PPH uses The RJL Quantum II Bioelectrical Impedance Analyzer (BIA). This is an FDA approved electronic device which applies a small 50-kilohertz current through the body using sensor pad electrodes placed on the right foot and right wrist. There are over 2000 published research studies utilizing BIA technology as a marker of health. BIA also offers us an independent method of monitoring the efficacy of your health and fitness protocol.

BIA testing provides information such as body cell mass, fat-free mass, extracellular mass, fat mass, intracellular and extracellular water as well as phase angle, basal metabolic rate, reactance, resistance, etc. to provide us with a picture of your overall body composition (is your distribution healthy?), hydration status (do you have enough water and is it where it should be?), and cellular integrity (are they healthy?).
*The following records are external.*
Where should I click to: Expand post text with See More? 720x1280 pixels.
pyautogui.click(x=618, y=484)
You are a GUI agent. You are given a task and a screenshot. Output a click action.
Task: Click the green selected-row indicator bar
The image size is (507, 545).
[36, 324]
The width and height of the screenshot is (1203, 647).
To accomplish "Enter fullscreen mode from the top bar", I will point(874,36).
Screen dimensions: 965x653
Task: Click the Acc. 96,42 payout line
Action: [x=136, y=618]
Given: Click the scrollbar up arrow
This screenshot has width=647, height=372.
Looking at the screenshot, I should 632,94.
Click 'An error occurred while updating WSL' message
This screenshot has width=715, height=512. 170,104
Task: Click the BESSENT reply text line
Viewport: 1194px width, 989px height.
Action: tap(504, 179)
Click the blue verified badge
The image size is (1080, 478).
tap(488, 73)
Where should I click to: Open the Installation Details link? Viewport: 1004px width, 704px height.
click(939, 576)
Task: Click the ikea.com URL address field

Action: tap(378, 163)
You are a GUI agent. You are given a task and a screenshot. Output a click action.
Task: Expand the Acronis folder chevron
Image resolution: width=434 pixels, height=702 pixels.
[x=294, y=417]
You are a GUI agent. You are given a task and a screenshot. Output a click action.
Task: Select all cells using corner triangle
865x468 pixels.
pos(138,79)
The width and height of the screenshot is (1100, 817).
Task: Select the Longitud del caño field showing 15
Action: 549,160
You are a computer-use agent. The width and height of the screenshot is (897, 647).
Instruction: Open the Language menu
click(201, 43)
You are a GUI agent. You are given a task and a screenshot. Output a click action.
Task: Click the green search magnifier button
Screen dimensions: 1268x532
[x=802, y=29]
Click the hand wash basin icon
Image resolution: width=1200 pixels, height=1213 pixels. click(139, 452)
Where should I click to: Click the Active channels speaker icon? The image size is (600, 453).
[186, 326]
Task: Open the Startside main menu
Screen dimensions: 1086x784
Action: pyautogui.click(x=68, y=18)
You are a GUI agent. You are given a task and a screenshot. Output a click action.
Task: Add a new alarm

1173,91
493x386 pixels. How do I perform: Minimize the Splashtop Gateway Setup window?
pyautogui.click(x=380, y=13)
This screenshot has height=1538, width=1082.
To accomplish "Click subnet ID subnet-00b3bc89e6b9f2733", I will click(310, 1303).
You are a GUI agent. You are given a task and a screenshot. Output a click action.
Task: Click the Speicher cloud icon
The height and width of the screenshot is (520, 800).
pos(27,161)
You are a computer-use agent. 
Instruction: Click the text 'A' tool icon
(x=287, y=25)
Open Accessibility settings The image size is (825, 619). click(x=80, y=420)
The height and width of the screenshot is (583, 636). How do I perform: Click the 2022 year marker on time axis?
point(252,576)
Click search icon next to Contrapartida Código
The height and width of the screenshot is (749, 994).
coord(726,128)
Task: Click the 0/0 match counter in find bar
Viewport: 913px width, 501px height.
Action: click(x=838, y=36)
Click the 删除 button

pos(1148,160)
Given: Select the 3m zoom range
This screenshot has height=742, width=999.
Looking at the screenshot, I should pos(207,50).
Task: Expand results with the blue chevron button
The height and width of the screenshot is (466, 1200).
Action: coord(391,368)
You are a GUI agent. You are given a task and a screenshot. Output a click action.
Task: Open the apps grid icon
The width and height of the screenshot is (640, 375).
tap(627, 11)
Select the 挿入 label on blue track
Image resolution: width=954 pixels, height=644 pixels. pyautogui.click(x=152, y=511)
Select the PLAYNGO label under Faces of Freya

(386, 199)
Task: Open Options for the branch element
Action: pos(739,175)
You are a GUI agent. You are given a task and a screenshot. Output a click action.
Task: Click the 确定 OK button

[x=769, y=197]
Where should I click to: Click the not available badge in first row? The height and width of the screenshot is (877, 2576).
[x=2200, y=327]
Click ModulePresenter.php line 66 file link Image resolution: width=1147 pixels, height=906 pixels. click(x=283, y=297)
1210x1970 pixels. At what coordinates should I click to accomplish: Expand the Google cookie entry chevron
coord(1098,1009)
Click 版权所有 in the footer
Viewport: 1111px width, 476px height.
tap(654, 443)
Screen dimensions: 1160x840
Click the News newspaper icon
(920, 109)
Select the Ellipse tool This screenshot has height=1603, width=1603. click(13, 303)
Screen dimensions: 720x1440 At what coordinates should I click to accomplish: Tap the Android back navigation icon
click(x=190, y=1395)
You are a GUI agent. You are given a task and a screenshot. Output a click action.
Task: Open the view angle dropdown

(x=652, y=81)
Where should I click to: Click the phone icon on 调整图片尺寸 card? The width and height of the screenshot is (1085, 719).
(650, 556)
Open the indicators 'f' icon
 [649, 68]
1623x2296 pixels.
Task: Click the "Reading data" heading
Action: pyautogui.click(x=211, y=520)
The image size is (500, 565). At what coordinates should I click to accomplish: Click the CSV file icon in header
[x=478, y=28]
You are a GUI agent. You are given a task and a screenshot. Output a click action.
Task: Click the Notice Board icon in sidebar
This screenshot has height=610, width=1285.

Lean body mass is not just important for good looks but is necessary for overall health. According to an article published in JAMA by Dr. Roubenoff, “Muscle is the major source of protein for functions such as antibody production, wound healing, and white blood cell production during illness. If the body’s protein reserves are already depleted by sarcopenia (muscle loss), there is less to mobilize for illness.” We all want more vitality and functional capacity for as long as we can have it. We all want more metabolically active tissue (lean body mass) and less metabolically inactive tissue (fat mass). We all want our cells to be like plump, juicy grapes as opposed to dried out raisins.

Another useful important marker, phase angle, provides cellular health and integrity information. Within the last few years there have been several published papers in major journals depicting phase angle as the best indicator for prognosis of survival for patients with cancer, AIDS, and kidney disease. A normal distribution of tissue and fluid in the body is associated with immunity, high function, and longevity. An abnormal distribution of tissue and fluid in the body is associated with susceptibility, effects of disease and aging, low function, morbidity, and mortality.

Finally, proper hydration is vital to fundamental metabolic processes throughout the body. You may be drinking enough water, but is it inside the cells where the metabolic processes occur or outside the cells leading to swelling and toxicity?